И исчез будённовский кавалерист, и остался вместо него толстый Петька Тёткин, красный от стыда чуть не до слёз. Хорошо ещё, никого из деревенских ребят рядом не оказалось, а то засмеяли бы его с первого дня. Прозвали бы как-нибудь обидно. На счастье, лошадь сама остановилась возле ворот, и Петька поскорее слез с телеги. Он отдал вожжи дядьке Василию. Тётя Ксения зашла в калитку, отворила ворота, и Петька, опережая коня, вбежал во двор подальше от глаз противного старика.
Пока тётка раскладывала вещи, Петька осмотрел дом. Четыре комнаты, сени, кухня, чердак — это было то что надо. Намного просторней их московской двухкомнатной квартиры. Свой чемодан Петька обнаружил в самой маленькой и уютной, в комнате тёткиного и дядькиного сына Антона, который сейчас кончал свой геологоразведочный институт и сидел где-то в «поле». Петька не очень понимал, как это весёлый и ловкий Антон сидит «в поле», а, например, не «гуляет по чисту полю», как делали в старину добрые молодцы, но спрашивать стеснялся.
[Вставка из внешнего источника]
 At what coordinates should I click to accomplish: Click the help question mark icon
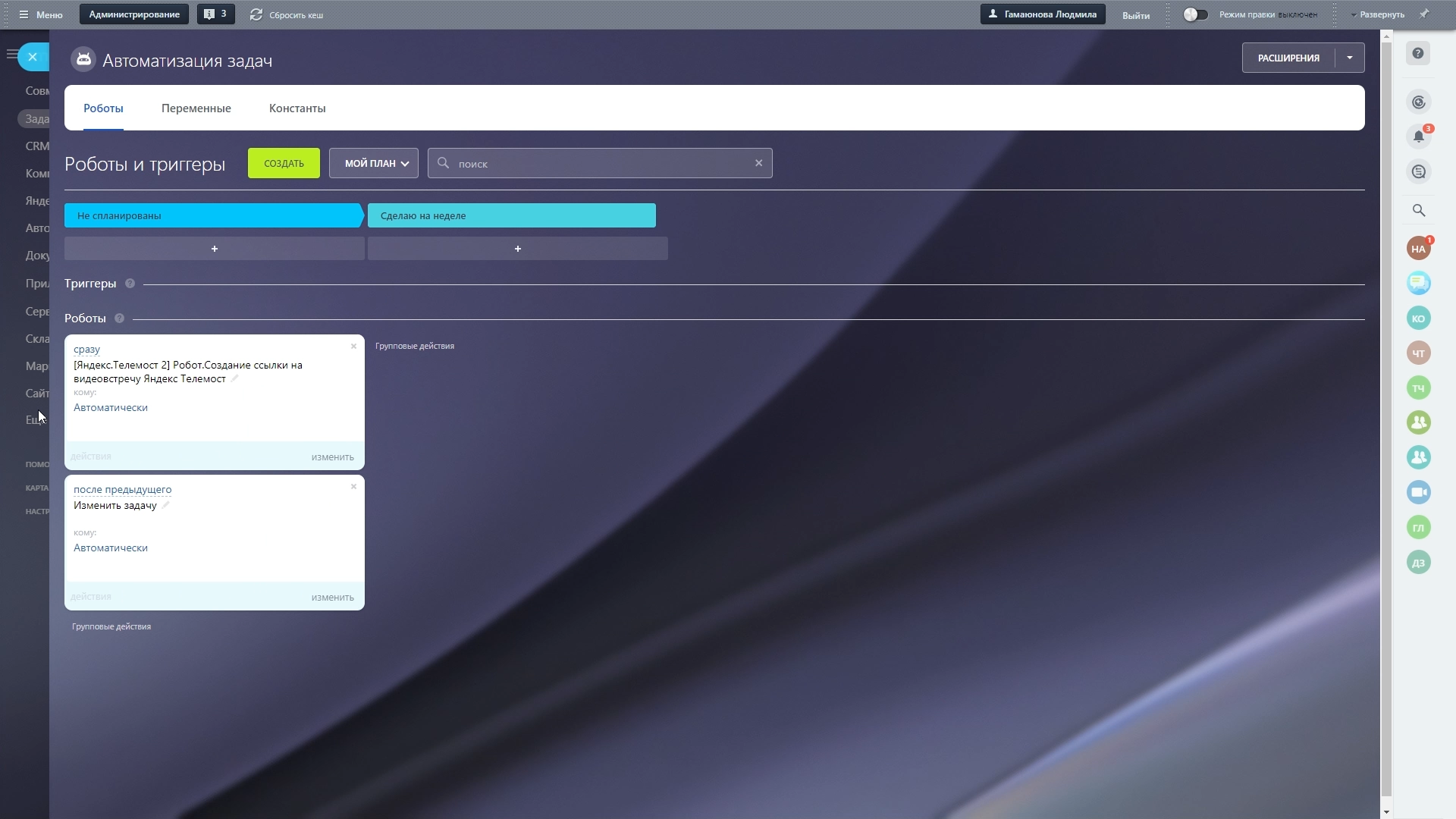pos(1418,54)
Антон учился в Москве и зимой часто забегал к ним. Обедал, разговаривал с папой, реже — с мамой, а с Петькой почти не говорил. Однажды за какую-то грубость спокойно пообещал дать по шее, и Петька понял, что даст, не задумается. Петька тогда не нажаловался маме и сам не понял почему. Но всё равно возле Антона было очень интересно, и Петька ходил за ним хвостом.
Комната у Антона была замечательная. Стена над кроватью вся была завешана огромными странными картами. «Тектоническая карта Сибирской платформы», — прочёл Петька на одной из них. На соседней стене висели большие оленьи рога, фотографии каких-то бородатых людей в куртках и сапогах, среди которых один был поменьше ростом и без бороды. Петька сначала решил, что это мальчишка, и позавидовал ему, но потом разглядел, что это девушка, и потерял к фотографиям всякий интерес. Ружей и собак на снимках не было. Две другие стены были с окнами. Под одним окном стоял письменный стол с лампой и гладким радужным камнем, под другим ничего не стояло. В углу был шкаф с одной стеклянной дверцей и другой не стеклянной. Сквозь стекло были видны книги. Петька попробовал — шкаф был заперт. Кровать у Антона была низкая и не очень удобная. Петька с размаху плюхнулся на неё и охнул: она была жёсткая, как вагонная полка. Не то что его московская постелька. Петька решил, что попросит тётку постелить что-нибудь помягче.
За окном стоял куст, а на нём какие-то зелёные маленькие шарики. «Смородина, только незрелая, — догадался Петька. — А что ещё здесь есть?»
Он вышел во двор. Там был сарай, половина которого занята была дровами, а на другой стоял верстак и лежали инструменты. Некоторые из них Петька видел в школе на уроках труда. За этим сараем был другой, гораздо больше первого. В нём было сено, стояли сани, лежали грабли, лопаты, на стене висели три косы. Много там было всяких других вещей, в которых Петька решил разобраться потом. В другом конце двора был коровник, курятник и пристройка для свиньи. Коровы не было, куры бродили по двору, а свинья была на месте: толстая, розовая. Она поглядела на Петьку хитрыми глазками с белыми ресницами и хрюкнула, будто поздоровалась: «Привет, братец». Петька отвернулся. Вспомнилось, что мама часто называла его поросёночком за упитанность и розовый цвет. Нет, свиней Петька не любил. Другое дело собаки. Ещё когда телега въезжала во двор, Петька увидел высокого серого пса с белой грудью и закрученным в кольцо хвостом. Пёс прыгал вокруг тёти и дяди, но не лаял. Всё равно было видно, что он очень радуется.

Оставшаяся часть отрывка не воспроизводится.